Verdun Offensive [Meuse-Argonne]
George Matthews Harding


When the aƫroplanes are home and the sunset has flared away, and it is cold, and night comes down over France, you notice the guns more than you do by day, or else they are actually more active then, I do not know which it is.

It is then as though a herd of giants, things of enormous height, came out from lairs in the earth and began to play with the hills. It is as though they picked up the tops of the hills in their hands and then let them drop rather slowly. It is exactly like hills falling. You see the flashes all along the sky, and then that lumping thump as though the top of the hill had been let drop, not all in one piece, but crumbled a little as it would drop from your hands if you were three hundred feet high and were fooling about in the night, spoiling what it had taken so long to make. That is heavy stuff bursting, a little way off.
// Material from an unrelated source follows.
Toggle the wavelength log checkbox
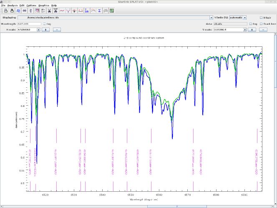 pyautogui.click(x=45, y=24)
If you are anywhere near a shell that is bursting, you can hear in it a curious metallic ring. That applies to the shells of either side, provided that you are near enough, though usually of course it is the hostile shell and not your own that you are nearest to, and so one distinguishes them. It is curious, after such a colossal event as this explosion must be in the life of a bar of steel, that anything should remain at all of the old bell-like voice of the metal, but it appears to, if you listen attentively; it is perhaps its last remonstrance before leaving its shape and going back to rust in the earth again for ages.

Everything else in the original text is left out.